Going through the entries below, copy out each line that contains "agent".

##### RECORDED INFORMATION #####

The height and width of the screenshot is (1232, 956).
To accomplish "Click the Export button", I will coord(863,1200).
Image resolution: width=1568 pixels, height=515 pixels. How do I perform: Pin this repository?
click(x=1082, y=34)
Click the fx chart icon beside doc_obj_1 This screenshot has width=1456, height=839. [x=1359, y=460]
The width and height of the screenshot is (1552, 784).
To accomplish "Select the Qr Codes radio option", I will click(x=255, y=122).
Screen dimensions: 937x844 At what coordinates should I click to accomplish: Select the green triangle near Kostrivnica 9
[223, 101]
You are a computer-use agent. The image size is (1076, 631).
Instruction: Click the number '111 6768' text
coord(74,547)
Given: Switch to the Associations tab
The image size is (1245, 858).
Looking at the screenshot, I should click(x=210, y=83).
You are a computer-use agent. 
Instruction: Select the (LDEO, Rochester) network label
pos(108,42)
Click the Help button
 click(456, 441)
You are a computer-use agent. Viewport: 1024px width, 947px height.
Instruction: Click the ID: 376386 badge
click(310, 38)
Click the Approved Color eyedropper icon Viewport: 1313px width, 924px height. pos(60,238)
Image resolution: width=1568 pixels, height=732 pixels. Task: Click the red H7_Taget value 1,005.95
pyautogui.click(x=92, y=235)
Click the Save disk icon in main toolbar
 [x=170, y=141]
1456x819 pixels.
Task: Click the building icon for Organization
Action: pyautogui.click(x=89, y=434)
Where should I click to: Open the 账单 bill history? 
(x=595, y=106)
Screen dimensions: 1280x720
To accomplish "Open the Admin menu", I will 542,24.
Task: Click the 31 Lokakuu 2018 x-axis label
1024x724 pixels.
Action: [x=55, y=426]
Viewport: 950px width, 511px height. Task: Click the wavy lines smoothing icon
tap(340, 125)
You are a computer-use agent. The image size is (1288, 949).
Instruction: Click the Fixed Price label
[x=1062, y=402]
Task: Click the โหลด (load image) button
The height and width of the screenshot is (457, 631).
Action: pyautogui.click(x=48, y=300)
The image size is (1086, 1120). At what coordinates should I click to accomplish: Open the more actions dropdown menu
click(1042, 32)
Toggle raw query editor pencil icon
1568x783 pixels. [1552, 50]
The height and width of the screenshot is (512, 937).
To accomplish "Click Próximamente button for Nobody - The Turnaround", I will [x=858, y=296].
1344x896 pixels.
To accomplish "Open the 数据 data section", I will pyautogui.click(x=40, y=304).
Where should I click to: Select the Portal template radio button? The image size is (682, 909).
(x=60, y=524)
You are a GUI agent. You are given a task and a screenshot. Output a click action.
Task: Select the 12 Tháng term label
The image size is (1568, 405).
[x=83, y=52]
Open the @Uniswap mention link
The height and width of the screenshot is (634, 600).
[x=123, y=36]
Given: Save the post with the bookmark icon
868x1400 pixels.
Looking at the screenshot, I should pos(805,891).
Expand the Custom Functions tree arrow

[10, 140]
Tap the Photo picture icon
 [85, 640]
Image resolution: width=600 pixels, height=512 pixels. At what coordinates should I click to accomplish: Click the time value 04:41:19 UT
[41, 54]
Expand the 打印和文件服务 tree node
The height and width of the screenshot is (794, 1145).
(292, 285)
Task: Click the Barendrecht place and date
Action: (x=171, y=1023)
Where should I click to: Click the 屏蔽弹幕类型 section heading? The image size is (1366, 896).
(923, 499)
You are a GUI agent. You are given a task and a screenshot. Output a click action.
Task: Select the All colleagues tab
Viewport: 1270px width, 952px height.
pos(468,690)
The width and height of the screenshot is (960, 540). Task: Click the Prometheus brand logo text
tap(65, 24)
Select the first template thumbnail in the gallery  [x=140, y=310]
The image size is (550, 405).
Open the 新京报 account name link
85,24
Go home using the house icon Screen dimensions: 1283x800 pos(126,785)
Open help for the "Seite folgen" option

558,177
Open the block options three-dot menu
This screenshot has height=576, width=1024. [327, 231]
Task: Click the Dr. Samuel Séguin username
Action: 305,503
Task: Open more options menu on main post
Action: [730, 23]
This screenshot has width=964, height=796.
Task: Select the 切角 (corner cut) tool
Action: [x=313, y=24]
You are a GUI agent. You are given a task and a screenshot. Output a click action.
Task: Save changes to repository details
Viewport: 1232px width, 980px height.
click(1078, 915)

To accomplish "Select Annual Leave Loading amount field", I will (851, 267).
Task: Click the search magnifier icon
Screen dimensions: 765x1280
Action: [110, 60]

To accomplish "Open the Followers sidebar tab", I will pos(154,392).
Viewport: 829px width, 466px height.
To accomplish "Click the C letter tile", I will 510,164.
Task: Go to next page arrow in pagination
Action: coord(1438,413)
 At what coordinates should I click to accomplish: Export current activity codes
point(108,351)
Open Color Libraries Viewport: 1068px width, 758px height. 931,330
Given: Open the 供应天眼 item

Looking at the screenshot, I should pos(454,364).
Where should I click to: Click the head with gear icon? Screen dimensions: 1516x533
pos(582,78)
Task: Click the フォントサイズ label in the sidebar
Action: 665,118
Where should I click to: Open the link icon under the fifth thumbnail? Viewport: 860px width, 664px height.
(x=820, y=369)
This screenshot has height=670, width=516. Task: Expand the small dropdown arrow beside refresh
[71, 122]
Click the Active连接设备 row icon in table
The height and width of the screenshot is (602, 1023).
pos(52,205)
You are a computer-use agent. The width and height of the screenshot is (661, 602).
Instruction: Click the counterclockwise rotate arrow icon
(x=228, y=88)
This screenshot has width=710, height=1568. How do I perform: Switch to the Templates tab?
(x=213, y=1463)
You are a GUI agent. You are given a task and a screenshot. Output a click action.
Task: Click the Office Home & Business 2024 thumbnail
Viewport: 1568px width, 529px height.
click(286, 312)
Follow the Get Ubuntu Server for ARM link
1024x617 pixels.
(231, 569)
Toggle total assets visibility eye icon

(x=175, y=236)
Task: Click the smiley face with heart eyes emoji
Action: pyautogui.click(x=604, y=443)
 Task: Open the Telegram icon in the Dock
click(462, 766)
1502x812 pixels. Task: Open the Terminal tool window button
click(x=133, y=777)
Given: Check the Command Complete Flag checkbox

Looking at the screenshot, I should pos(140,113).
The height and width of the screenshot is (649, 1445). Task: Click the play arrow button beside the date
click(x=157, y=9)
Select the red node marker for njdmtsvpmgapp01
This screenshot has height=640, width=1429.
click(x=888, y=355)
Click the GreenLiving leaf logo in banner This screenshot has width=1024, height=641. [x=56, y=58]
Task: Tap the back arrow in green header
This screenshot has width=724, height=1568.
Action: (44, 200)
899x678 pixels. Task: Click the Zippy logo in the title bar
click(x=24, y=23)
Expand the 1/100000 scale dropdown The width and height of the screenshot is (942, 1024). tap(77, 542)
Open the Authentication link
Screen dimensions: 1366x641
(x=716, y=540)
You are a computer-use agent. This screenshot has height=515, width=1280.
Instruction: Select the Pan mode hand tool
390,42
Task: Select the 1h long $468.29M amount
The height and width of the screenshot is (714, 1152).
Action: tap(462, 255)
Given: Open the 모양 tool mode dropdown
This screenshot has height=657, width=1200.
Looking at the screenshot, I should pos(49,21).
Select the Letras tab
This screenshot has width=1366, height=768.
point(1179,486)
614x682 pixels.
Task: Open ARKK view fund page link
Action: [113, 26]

#####

== RESULT BELOW ==
You are a computer-use agent. The image size is (1076, 631).
You are a computer-use agent. 
You are a computer-use agent. Viewport: 1024px width, 947px height.
You are a computer-use agent. The image size is (1288, 949).
You are a GUI agent. You are given a task and a screenshot. Output a click action.
You are a GUI agent. You are given a task and a screenshot. Output a click action.
You are a GUI agent. You are given a task and a screenshot. Output a click action.
You are a computer-use agent. The width and height of the screenshot is (661, 602).
You are a GUI agent. You are given a task and a screenshot. Output a click action.
You are a computer-use agent. This screenshot has height=515, width=1280.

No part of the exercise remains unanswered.